Let’s go a bit deeper with the parallel set of situations. If eczema is like epilepsy then eczema, which has no definite scientific explanation, is a form of epilepsy. What a monstrous accusation. I am not epileptic. I have never had any brain damage and I have never had any epileptic fit. Well that is if you don’t call an unforeseen acute attack of itchiness as one. What if it is? What if an acute attack of itchiness is an epileptic fit and that chronic itchiness is like these minute spasms that Lubricia feels in her left arm and maybe elsewhere in her body. Preposterous!

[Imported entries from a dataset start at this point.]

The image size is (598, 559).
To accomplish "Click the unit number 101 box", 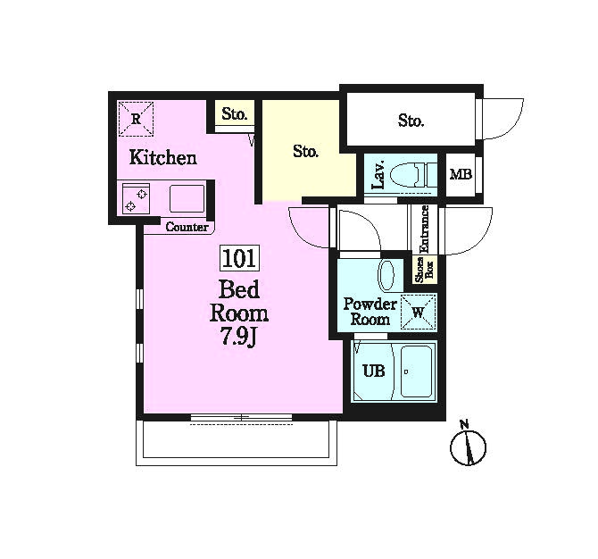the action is [x=239, y=258].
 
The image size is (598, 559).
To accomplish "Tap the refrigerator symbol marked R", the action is [x=136, y=119].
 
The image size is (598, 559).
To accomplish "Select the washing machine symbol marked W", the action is [x=419, y=312].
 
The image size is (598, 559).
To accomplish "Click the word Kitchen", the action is [x=162, y=157].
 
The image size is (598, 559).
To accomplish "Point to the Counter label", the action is [x=187, y=227].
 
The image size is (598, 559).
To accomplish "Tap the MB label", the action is [x=461, y=174].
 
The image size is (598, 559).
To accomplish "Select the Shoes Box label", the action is [x=425, y=270].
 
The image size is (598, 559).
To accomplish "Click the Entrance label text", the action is [x=424, y=229].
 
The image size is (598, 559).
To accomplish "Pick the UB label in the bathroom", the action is [x=374, y=371].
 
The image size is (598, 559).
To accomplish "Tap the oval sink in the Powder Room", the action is [x=386, y=276].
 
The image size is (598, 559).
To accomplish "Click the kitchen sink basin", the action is [x=187, y=198].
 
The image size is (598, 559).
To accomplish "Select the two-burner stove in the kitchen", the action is [x=137, y=198].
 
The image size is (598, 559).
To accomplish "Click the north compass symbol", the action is [x=468, y=445].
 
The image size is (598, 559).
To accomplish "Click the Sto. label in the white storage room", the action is [x=411, y=121].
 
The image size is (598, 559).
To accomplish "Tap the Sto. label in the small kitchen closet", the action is [x=235, y=113].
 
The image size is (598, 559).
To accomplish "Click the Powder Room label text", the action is [x=370, y=312].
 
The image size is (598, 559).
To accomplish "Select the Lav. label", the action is [x=379, y=175].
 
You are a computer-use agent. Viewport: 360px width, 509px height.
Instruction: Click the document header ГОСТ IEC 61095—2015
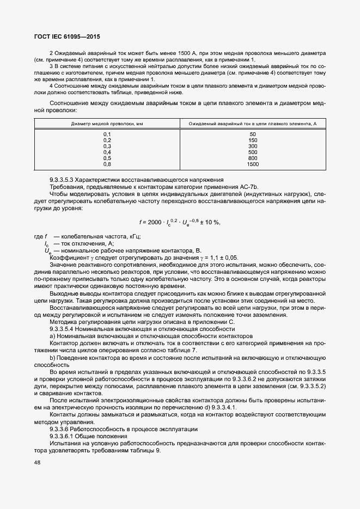[68, 35]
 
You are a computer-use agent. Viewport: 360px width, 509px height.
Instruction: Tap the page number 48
[37, 463]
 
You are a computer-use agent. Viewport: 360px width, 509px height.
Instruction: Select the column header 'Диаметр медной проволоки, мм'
[107, 124]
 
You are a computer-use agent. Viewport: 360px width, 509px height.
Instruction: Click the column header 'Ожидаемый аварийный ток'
[253, 124]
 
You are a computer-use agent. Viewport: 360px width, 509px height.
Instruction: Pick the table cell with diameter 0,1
[107, 134]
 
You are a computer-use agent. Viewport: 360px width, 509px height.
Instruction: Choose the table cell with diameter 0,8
[107, 164]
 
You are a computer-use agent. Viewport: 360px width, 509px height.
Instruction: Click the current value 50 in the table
[253, 134]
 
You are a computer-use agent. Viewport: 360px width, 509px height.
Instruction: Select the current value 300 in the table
[253, 146]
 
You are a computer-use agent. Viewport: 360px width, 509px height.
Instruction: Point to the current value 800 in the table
[253, 158]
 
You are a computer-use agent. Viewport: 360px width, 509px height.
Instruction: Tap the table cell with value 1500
[253, 164]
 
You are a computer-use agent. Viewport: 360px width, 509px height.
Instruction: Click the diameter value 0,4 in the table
[107, 152]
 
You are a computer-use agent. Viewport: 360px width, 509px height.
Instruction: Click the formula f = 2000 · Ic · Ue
[179, 222]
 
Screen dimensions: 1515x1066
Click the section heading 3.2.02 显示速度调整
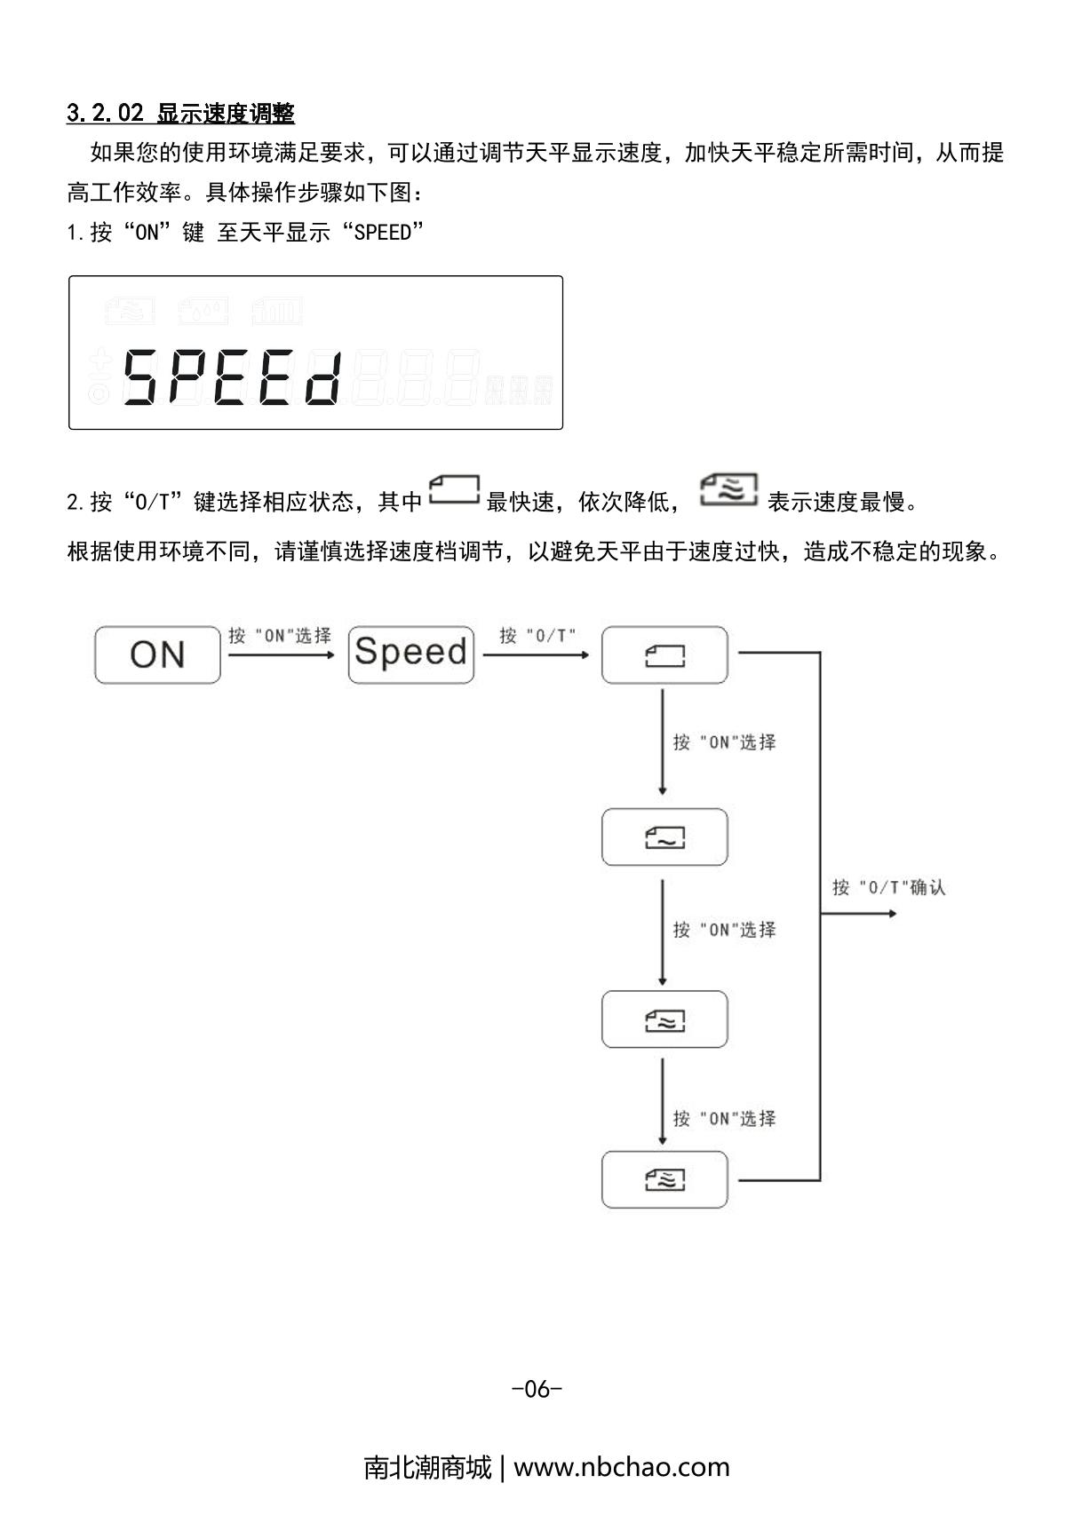pos(180,113)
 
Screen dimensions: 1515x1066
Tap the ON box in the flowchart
pos(157,654)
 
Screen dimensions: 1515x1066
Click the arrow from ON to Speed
pos(281,655)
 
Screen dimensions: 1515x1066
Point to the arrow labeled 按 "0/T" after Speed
pos(537,655)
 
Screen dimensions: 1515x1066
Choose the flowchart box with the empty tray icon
pos(664,655)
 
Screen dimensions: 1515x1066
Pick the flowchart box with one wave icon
pos(664,837)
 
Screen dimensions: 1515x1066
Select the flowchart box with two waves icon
pos(664,1019)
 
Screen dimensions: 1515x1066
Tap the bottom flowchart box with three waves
pos(664,1179)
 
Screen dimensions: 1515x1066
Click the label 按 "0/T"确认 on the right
pos(888,887)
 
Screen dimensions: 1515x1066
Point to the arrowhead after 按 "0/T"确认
pos(892,913)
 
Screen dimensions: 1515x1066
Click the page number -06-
pos(537,1389)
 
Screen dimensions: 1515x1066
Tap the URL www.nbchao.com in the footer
pos(621,1467)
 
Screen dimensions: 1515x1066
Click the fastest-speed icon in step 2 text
pos(454,491)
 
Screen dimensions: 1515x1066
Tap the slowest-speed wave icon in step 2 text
pos(729,490)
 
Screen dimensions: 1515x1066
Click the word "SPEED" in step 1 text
pos(383,233)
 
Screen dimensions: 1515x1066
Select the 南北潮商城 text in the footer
pos(427,1467)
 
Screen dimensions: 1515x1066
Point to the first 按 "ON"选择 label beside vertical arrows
pos(724,742)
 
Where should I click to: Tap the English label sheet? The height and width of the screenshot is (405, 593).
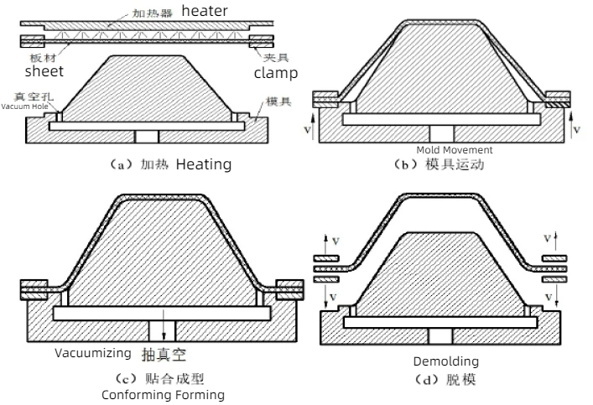click(x=44, y=71)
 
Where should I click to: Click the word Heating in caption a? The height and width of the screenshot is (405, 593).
click(x=203, y=164)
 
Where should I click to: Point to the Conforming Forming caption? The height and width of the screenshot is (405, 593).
click(x=163, y=394)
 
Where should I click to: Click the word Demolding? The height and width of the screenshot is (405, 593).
click(x=445, y=361)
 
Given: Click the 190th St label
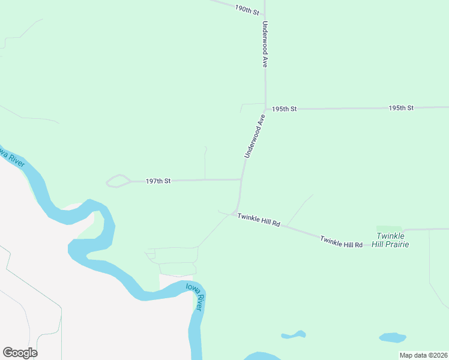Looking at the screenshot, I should (247, 10).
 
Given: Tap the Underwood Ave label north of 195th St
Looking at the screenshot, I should (264, 45).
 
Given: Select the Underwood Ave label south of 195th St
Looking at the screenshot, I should (255, 137).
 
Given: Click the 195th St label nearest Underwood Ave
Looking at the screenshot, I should (284, 109).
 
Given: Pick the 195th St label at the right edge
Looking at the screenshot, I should (401, 108).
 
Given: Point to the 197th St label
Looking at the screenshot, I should (158, 181).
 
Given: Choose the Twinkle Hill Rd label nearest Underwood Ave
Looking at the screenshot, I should (259, 220).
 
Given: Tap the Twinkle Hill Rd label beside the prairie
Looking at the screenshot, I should (341, 242).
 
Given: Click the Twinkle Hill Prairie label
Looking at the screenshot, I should (390, 240).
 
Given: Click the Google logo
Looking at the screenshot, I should (20, 353).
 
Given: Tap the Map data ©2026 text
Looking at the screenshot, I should (423, 355).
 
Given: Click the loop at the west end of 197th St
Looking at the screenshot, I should (118, 181).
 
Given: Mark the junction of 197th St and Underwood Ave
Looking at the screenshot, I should (241, 179).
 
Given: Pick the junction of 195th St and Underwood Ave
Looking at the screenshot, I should (265, 109).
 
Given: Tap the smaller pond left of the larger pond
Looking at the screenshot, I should (294, 335).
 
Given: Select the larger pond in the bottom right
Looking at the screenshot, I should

Now as I lay beside her in bed watching a movie several days later I unknowingly hold her left hand again. I love holding her hand when we are watching a movie together. I don’t know why. It just feels so natural and so right. It feels great. It feels good and comforting. Then the tremors in her arm start. I don’t think they happen all the time. I think they get stronger when she gets upset, excited or emotional about something. And then it hits me. That is when I often get bouts of itchiness. So my emotional jumps produce epileptic tremors o itchiness. Could this be so? Could this explain the universe of eczema? Let me try a bizarre experiment. When I scratch my itchy spot my itchiness stays away. That means my epileptic tremor stays away. So if I now, scratch Lubrica’s arm then her tremors will still away too. From yesterdays erotic back scratching moment I know she likes nails on her skin, particularly the back of a set of nails that are not so sharp. Is this her way of unconsciously telling someone that the way to alleviate her epileptic tremors is to touch her, if not scratch her. Slowly I drag the back of the nails which are on my left hand through the palm of her left hand. She groans to say she likes it. I feel brave now so I drag them up her arm and down again like a lost snail which has just crawled out of a glass of Rioja Crianza red wine. The epileptic tremors in her arm stop. I meander up and down her arm every so slowly dragging my nails behind. She moans and groans. The epileptic tremors don’t return. So maybe it’s true. Eczema is a form of epilepsy not an allergic reaction to substances.



Conclusion:

You can stop epileptic tremors by a caress if not by light scratching. Maybe a person who suffers from epilepsy does not need pills at all but only needs a tender exciting long lasting touch from another human soul just like someone who has eczema, like me, and you.